Al Warqa (, ), sometimes spelled Al Warqa`a or Al Warqaa is a locality in Dubai, United Arab Emirates (UAE). Located southeast of Dubai Creek, Al Warqaa is bordered to the north by Mirdif, the west by Nad Al Hammar- Awir and the south by Warsan or International City.

The routes E 311 (Emirates Road) and E 44 (Al Awir Road) form the western and southern peripheries of Al Warqaa. Once a sparsely populated industrial locality close to Dubai city limits, Al Warqaa is now experiencing considerable growth due to the development of International City and other real estate projects near the area. Al Warqaa is divided into subcommunities, from Al Warqaa 1 — Al Warqa´a 5.

Some landmarks in Al Warqaa include Dubai Municipality garbage disposal centre  Aswaaq mall and Al Warqa Grand Mosque.

Schools 

 Sharjah American International School (Dubai campus)
 Our Own English High School for Girls  (Al Warqaa)
 Our Own High School for Boys (Al Warqa) 
 Primus School (Al Warqaa 1)
 International School of Arts and Science (Al Warqaa 1)
 Ignite School
 International Academic School (Al Warqaa 1)

Parks
Al Warqa has 3 parks in its vicinity.
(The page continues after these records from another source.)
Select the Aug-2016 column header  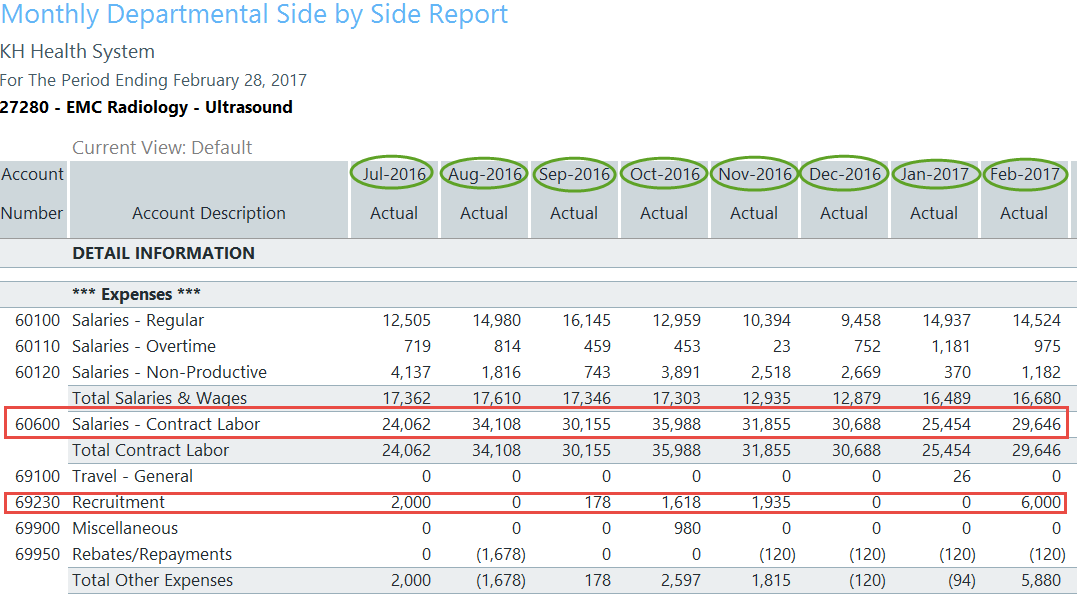point(485,174)
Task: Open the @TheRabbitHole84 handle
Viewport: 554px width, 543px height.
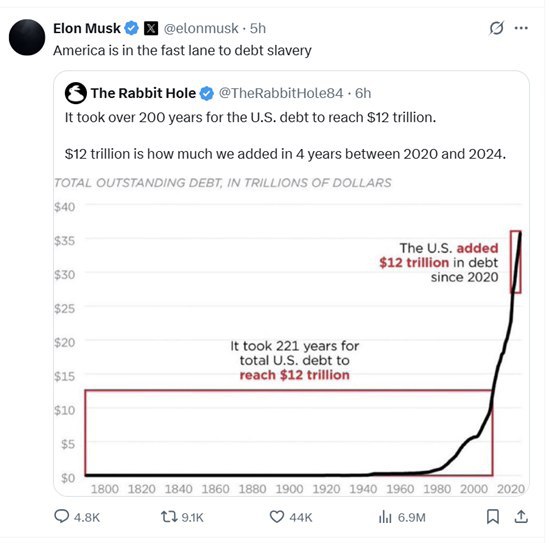Action: (x=281, y=93)
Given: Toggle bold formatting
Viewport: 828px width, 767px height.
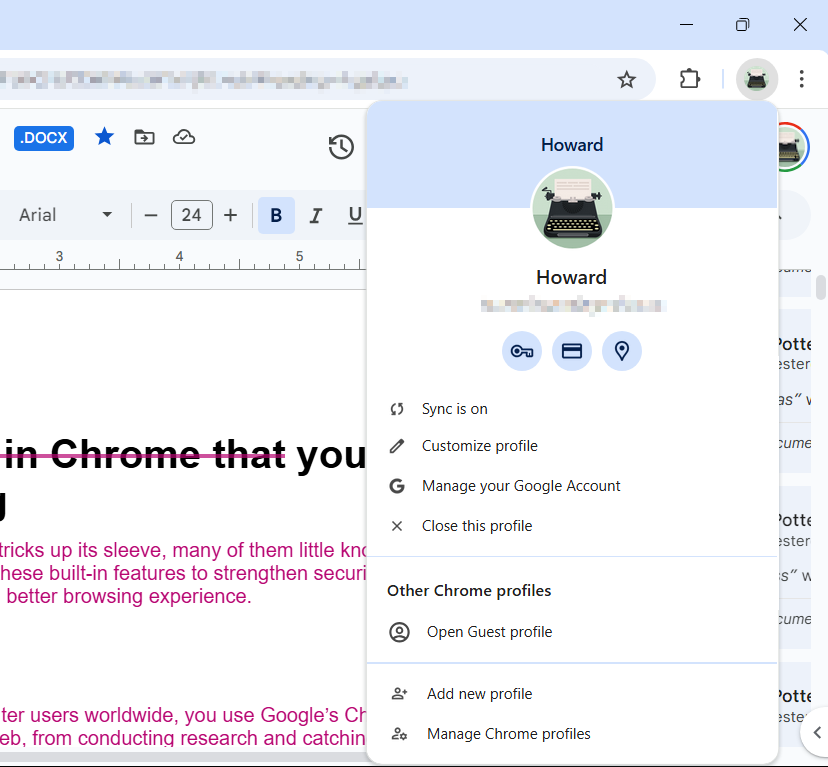Looking at the screenshot, I should [x=276, y=215].
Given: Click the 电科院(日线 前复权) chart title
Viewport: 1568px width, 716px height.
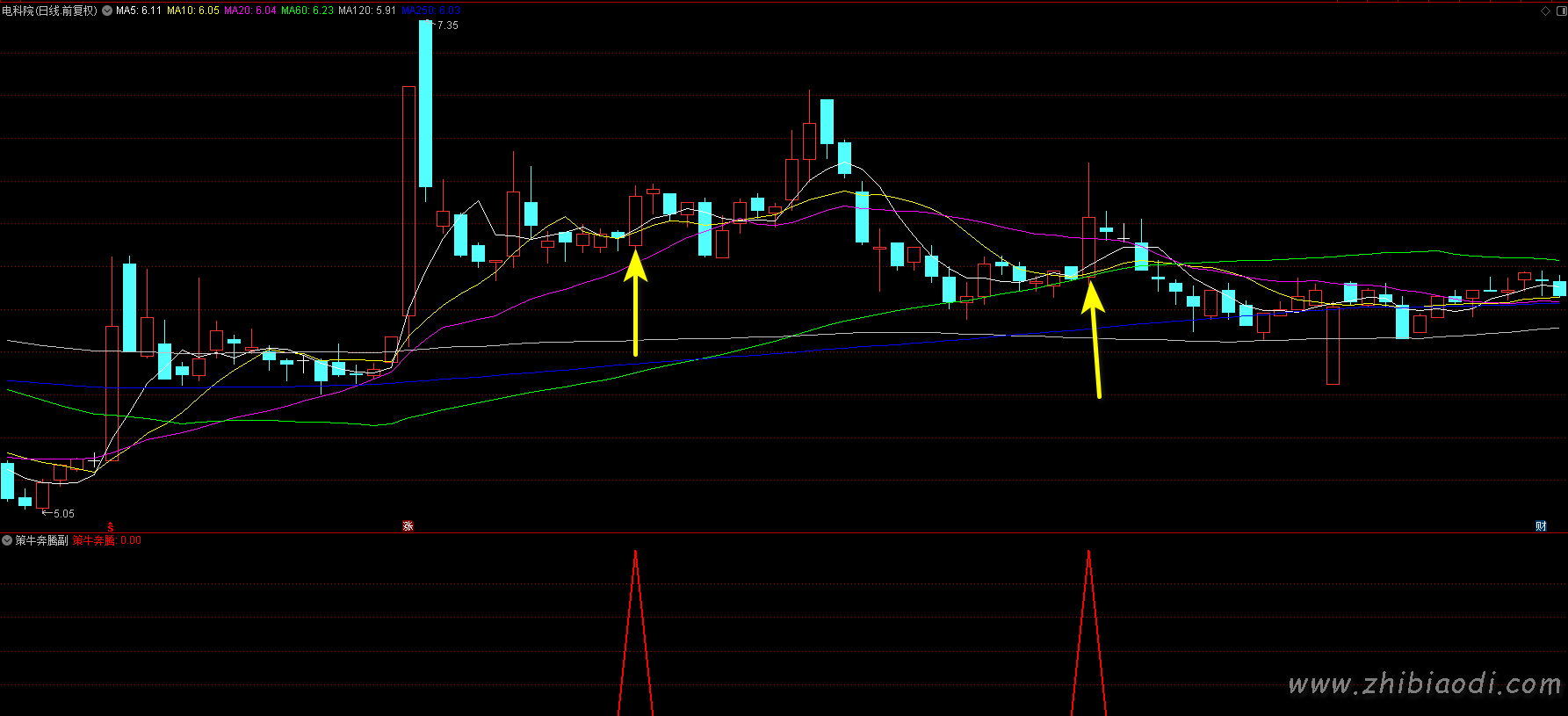Looking at the screenshot, I should (x=49, y=11).
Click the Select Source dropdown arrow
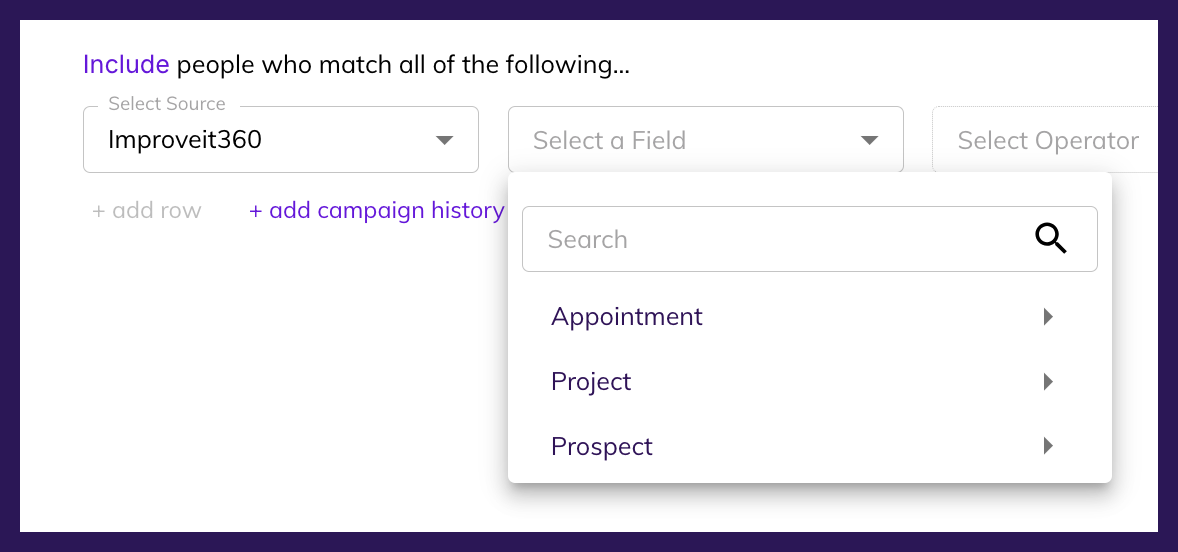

Mushrif Park borders Warqa although located in Mushrif. Another park recently opened was constructed at a cost of Dh22 million, on 27.1-hectares at Al Warqa 3, with recreational, sports and service facilities such as a 3.5 km running track, a 3.55 km cycle track, a 3.5 km sandy track, two football fields planted with natural grass, and basketball and tennis courts.
Al Warqa 2 has its own park. The total area of the park is 1.7 hectares and there are areas for children's plays, sandy areas for ball games for adults, a synthetic jogging track and other buildings services.

A larger safari park, Dubai Safari Park, constructed in Al Warqa 5 on Aweer Road in an area of 400 hectares, includes a safari park, butterfly park, golf courses, entertainment and recreational areas. Dubai Safari replaces the ailing Dubai Zoo. 2,500 animals of around 250 species were relocated to the new site.